Across all the entries below, how many lines contain the string "magnifier"? The number by itself is the answer.

= Data listing =
--- START ---

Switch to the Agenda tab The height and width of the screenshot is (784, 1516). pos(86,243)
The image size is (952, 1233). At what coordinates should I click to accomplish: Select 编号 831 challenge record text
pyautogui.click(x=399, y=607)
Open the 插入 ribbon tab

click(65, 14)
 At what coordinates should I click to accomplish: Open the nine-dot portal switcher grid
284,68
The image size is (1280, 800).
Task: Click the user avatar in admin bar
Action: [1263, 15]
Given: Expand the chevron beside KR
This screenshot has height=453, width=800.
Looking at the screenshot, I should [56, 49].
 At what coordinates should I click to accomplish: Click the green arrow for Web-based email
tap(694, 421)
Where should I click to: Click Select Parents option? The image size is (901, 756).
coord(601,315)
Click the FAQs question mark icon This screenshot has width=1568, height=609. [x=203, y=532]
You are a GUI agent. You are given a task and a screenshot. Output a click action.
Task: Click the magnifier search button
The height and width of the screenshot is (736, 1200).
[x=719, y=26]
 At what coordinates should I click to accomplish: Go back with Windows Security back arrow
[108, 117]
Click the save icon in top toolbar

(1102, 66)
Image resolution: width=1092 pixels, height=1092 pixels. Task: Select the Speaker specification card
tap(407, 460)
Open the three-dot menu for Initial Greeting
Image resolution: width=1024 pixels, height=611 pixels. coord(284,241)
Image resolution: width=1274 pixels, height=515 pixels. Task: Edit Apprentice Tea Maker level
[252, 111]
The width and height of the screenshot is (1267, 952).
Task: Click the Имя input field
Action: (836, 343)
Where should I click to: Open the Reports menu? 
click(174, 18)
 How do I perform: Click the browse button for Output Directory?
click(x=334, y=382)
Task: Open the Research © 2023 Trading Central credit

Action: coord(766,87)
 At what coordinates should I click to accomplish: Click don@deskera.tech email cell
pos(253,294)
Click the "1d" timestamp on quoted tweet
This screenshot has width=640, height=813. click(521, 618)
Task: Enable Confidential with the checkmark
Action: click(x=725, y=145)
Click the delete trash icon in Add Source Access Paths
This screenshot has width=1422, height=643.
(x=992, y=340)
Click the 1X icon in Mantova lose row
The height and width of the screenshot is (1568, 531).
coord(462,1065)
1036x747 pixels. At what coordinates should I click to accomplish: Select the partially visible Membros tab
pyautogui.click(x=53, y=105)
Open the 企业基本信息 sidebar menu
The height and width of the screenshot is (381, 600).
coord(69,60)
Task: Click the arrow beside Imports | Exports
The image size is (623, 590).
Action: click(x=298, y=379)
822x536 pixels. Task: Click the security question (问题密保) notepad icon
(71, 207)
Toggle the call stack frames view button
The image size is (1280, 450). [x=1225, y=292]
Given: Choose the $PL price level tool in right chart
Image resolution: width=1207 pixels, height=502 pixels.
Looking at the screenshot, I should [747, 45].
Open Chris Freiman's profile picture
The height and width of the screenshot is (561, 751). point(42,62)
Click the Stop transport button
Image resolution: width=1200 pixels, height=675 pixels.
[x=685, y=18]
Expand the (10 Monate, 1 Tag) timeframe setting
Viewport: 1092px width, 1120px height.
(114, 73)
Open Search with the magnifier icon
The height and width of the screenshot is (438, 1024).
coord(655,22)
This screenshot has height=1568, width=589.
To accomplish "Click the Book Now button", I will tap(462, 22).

--- END ---

= Written answer =
2